Legends of the Psions is a great resource for players looking for some fun new options at the table. One of the biggest selling points is the new Psion class. The Psion of Creed's Codex is a martial character, with abilities inspired by Jedi and other "psychic soldier" type characters, and plenty of opportunity to customize to fit one's playstyle.

Also included in the book is the new Exochron race, who will give players different bonuses depending on what class they take (almost like a favoured class bonus from Pathfinder, although it is mechanically different).

Feat Paths are also a new feature of the book. These are chains of feats (one feat acts as a prerequisite to the next) that almost act like a second archetype for your character.

If you're on the DM-side of the screen, there's monster stat-blocks with a lot of lore behind them that can help to flesh out Psions in your world.

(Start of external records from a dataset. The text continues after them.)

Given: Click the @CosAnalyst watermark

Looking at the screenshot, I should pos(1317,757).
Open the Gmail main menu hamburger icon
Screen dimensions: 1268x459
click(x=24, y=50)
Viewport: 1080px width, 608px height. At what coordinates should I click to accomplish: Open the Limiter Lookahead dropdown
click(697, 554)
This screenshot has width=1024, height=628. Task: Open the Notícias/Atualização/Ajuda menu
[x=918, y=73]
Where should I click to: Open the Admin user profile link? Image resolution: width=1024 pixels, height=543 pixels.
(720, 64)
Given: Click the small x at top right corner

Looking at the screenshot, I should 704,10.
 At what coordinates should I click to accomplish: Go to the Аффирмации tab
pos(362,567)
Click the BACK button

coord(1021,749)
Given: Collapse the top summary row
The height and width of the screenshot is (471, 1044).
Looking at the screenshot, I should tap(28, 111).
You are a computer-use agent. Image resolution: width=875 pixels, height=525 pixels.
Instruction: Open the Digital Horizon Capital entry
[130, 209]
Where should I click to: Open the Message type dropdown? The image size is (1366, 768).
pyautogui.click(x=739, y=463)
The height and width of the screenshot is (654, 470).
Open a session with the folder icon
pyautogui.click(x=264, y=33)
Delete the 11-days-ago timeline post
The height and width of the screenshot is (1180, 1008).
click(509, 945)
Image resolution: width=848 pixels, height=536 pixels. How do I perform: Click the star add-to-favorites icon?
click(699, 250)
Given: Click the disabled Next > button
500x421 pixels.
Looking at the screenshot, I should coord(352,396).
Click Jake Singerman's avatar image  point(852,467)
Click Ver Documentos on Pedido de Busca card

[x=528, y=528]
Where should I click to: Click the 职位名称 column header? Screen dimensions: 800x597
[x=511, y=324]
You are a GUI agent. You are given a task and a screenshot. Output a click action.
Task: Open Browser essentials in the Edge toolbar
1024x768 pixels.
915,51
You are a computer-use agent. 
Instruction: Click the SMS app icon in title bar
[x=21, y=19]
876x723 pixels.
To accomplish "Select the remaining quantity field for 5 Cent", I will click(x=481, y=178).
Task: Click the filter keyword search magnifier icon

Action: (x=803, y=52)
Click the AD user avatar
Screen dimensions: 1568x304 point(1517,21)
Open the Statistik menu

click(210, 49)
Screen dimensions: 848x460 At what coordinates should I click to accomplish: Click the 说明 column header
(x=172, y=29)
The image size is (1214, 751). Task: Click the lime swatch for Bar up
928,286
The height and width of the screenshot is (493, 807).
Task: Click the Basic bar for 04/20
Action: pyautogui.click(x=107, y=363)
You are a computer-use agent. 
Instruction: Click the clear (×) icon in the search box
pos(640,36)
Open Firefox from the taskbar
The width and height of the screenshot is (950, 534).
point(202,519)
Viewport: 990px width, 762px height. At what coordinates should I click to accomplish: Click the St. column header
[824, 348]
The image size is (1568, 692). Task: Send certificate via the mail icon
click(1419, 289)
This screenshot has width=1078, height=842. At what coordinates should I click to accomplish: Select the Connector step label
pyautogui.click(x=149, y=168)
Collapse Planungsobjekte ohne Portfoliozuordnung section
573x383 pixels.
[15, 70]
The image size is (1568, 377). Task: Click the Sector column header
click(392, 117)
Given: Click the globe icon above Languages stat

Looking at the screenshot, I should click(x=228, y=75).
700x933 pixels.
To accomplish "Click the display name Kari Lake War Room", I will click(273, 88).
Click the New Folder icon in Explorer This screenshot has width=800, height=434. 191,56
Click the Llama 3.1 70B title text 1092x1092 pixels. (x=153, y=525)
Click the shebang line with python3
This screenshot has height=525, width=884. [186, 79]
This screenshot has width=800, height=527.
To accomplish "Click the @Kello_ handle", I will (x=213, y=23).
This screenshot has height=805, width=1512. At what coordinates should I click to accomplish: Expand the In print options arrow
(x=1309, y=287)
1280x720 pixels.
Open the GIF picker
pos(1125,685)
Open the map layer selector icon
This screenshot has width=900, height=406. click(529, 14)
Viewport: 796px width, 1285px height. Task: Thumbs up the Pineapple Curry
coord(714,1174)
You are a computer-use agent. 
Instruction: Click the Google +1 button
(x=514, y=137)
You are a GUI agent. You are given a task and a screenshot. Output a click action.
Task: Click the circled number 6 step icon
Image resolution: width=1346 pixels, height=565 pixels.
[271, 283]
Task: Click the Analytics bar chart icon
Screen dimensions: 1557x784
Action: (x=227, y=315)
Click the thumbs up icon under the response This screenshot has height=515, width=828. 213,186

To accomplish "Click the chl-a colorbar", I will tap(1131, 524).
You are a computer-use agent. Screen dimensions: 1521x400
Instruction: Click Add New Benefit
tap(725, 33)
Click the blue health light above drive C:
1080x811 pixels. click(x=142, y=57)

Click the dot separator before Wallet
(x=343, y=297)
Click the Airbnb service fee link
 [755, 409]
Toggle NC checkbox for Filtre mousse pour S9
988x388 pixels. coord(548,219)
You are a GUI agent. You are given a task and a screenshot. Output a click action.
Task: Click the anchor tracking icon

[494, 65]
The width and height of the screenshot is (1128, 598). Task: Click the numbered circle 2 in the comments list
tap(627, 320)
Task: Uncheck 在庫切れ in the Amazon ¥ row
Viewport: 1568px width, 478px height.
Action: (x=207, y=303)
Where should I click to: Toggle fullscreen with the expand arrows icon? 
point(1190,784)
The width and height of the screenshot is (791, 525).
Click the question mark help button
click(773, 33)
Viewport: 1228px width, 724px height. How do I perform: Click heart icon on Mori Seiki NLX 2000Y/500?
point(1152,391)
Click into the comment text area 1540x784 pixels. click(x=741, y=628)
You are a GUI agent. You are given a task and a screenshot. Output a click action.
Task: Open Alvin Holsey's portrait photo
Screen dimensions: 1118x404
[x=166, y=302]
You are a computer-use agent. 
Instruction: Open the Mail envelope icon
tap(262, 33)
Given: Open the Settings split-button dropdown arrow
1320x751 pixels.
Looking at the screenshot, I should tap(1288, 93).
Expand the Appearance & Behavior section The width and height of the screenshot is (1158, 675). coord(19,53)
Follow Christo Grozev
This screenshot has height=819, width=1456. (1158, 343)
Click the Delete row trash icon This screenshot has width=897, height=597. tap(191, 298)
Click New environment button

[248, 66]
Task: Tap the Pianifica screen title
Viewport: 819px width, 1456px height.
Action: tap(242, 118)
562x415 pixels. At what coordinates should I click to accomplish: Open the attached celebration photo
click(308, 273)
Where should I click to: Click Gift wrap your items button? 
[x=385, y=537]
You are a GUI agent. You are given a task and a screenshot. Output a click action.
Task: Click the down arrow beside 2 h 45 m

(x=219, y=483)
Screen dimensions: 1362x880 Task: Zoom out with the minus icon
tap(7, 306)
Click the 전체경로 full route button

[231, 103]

Creed's Codex also keeps up a high quality of artwork, which was appreciated about Arcane Secrets. Overall, I am very pleased to give this book a place on my gaming shelf.

T
The Mitch25232
A great Psionic add-on

I got this off a kickstarter and I am quite pleased with the results, I've read through every subclass, the new race, the feats, and much of the rest of the book. I am quite excited to start using it in my own campaigns. If you're looking for Psionic supplementals for your dnd campaign, this book is a fantastic addition!

M
Mirunin
A fairly good addition

The book adds a truly interesting alternative for players who prefer the Warforged race with a more organic spin. The psyionic class is very well thought out, leaving something for any playstyle your players may gravitate towards, making it a very effective book for set dressing a campaign.

D
Dan
A great book excellently done, but…

This compilation of classes, races, subclasses, and abilities is quite well written and covers a lot of territory. As with the first Creeds Codex book (Creeds Codex - Arcane Secrets of the Summoners) the material is well constructed and holds together well while covering the "topic" thoroughly. That said, as psionics/psychic abilities/psychic characters and abilities in D&D 5th edition are lacking almost completely, this is a worthy addition to the 5e legendarium. My biggest issue is that it reads far more like a subclass of arcane casters not manipulators of reality which use their mental powers to achieve their ends, not spells, material components, signs/sigils/runes/secret formulae, gestures and actions to achieve their end. True, I am rather well read in many genres and have read a large number of series based in psychic abilities where it is clear that the psion needs nothing but their mind and the strength of their will/mind to accomplish amazing things. The system which has been very well developed and fragmented into multiple classses/subclasses is well done and it works; unfortunately it just leaves me with the sense that it is "yet another" spellcaster with a different spin on the spells. It also does not help, undoubtedly, that I had developed a psionic system well before TSR introduced Advanced Dungeons and Dragons; so I have a long association with a psion class where the masters of these powers of the mind, harnessed individually or in groups, can seem as normal and ordinary as the baker's assistant, the stable boy, the holy hermit, or even the King.
Overall, it is well done and well worth perusing and possibly adopting in your campaign; it is simply not in line with my thought processes (as weird as they are) and certainly not in keeping with the structure of my world.